Class PseudoRandomFunction

java.lang.Object
io.netty.handler.ssl.PseudoRandomFunction

final class PseudoRandomFunction extends Object
This pseudorandom function (PRF) takes as input a secret, a seed, and an identifying label and produces an output of arbitrary length. This is used by the TLS RFC to construct/deconstruct an array of bytes into composite secrets.
invalid @link
{@link <a href="https://tools.ietf.org/html/rfc5246">rfc5246</a>
}
  • Constructor Summary

    Constructors
    Modifier
    Constructor
    Description
    private
    Constructor never to be called.
  • Method Summary

    Modifier and Type
    Method
    Description
    private static byte[]
    concat(byte[] first, byte[] second)
     
    (package private) static byte[]
    hash(byte[] secret, byte[] label, byte[] seed, int length, String algo)
    Use a single hash function to expand a secret and seed into an arbitrary quantity of output.

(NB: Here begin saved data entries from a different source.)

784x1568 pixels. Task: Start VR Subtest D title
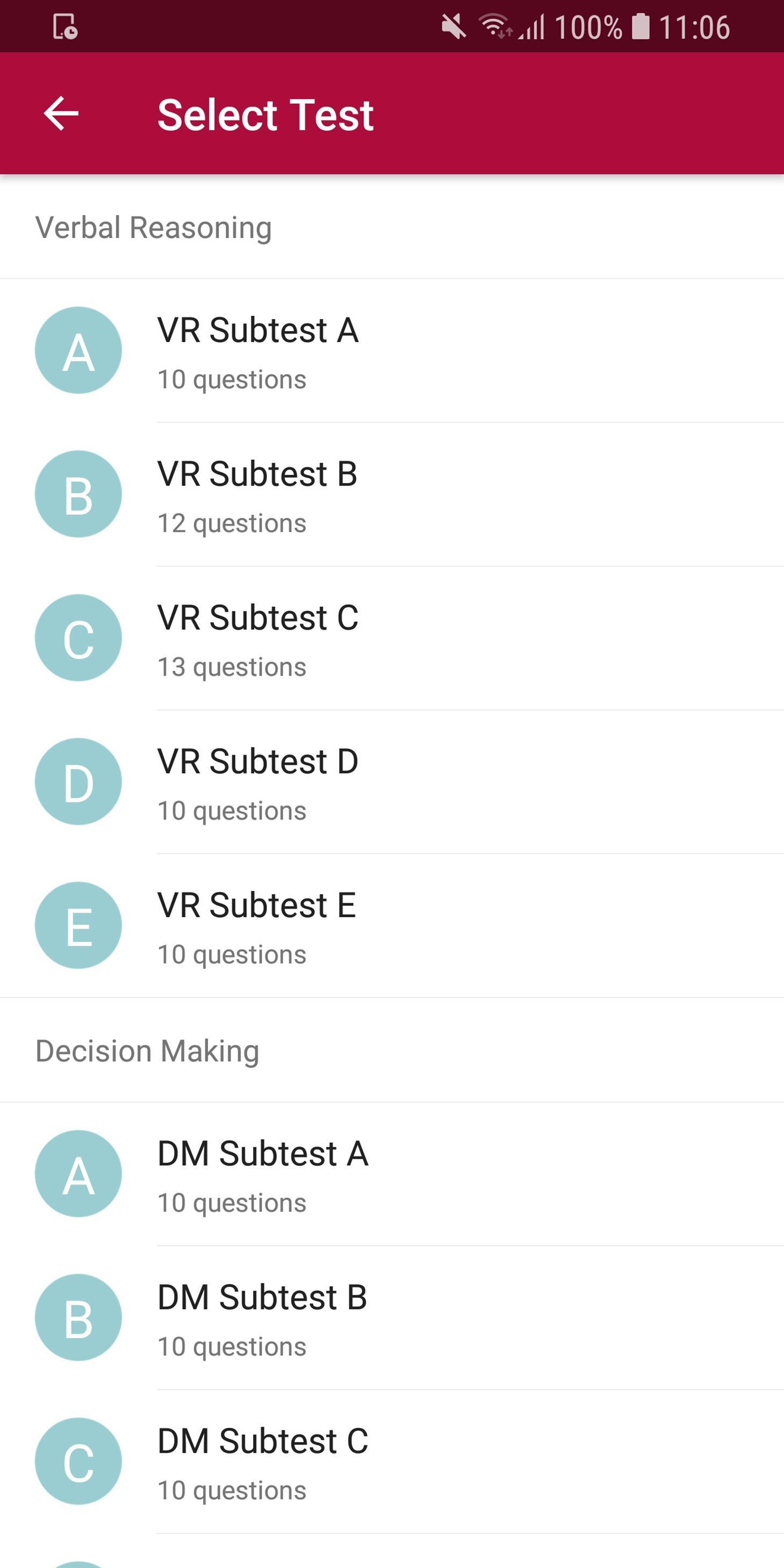258,761

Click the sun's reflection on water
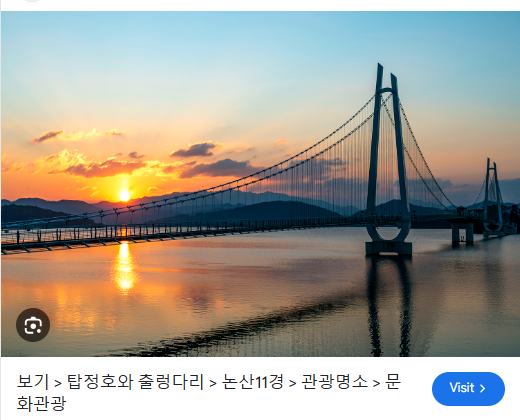tap(125, 267)
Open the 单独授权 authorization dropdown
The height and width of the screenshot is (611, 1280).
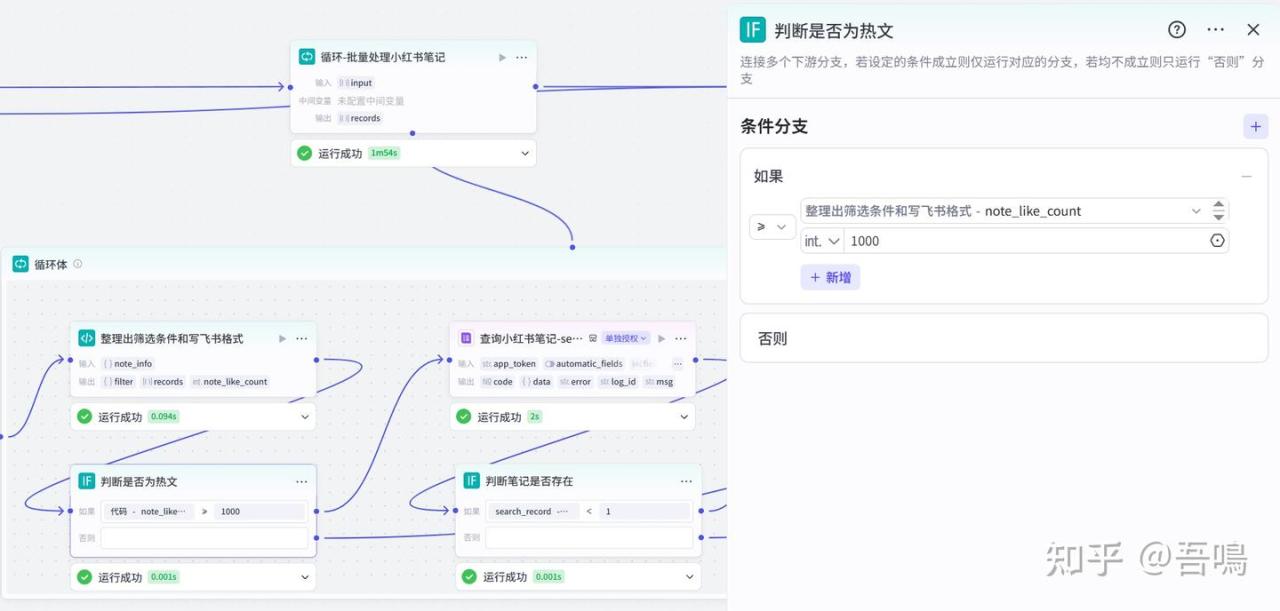pyautogui.click(x=626, y=339)
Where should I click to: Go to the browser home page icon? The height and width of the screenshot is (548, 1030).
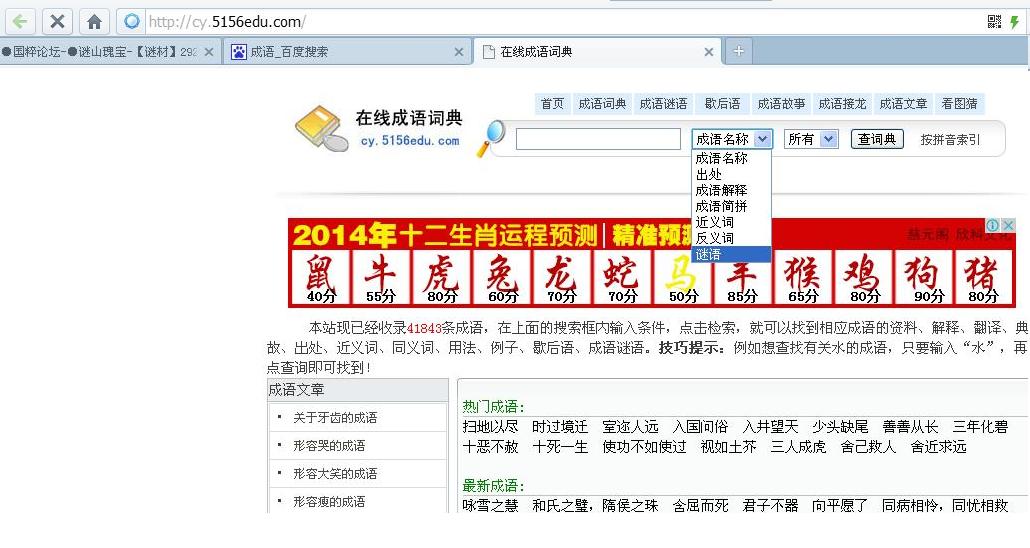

    Methods inherited from class java.lang.Object

    clone, equals, finalize, getClass, hashCode, notify, notifyAll, toString, wait, wait, wait
  • Constructor Details

    • PseudoRandomFunction

      private PseudoRandomFunction()
      Constructor never to be called.
  • Method Details

    • hash

      static byte[] hash(byte[] secret, byte[] label, byte[] seed, int length, String algo)
      Use a single hash function to expand a secret and seed into an arbitrary quantity of output. P_hash(secret, seed) = HMAC_hash(secret, A(1) + seed) + HMAC_hash(secret, A(2) + seed) + HMAC_hash(secret, A(3) + seed) + ... where + indicates concatenation. A() is defined as: A(0) = seed A(i) = HMAC_hash(secret, A(i-1))
      Parameters:
      secret - The starting secret to use for expansion
      label - An ascii string without a length byte or trailing null character.
      seed - The seed of the hash
      length - The number of bytes to return
      algo - the hmac algorithm to use
      Returns:
      The expanded secrets
      Throws:
      IllegalArgumentException - if the algo could not be found.
    • concat

      private static byte[] concat(byte[] first, byte[] second)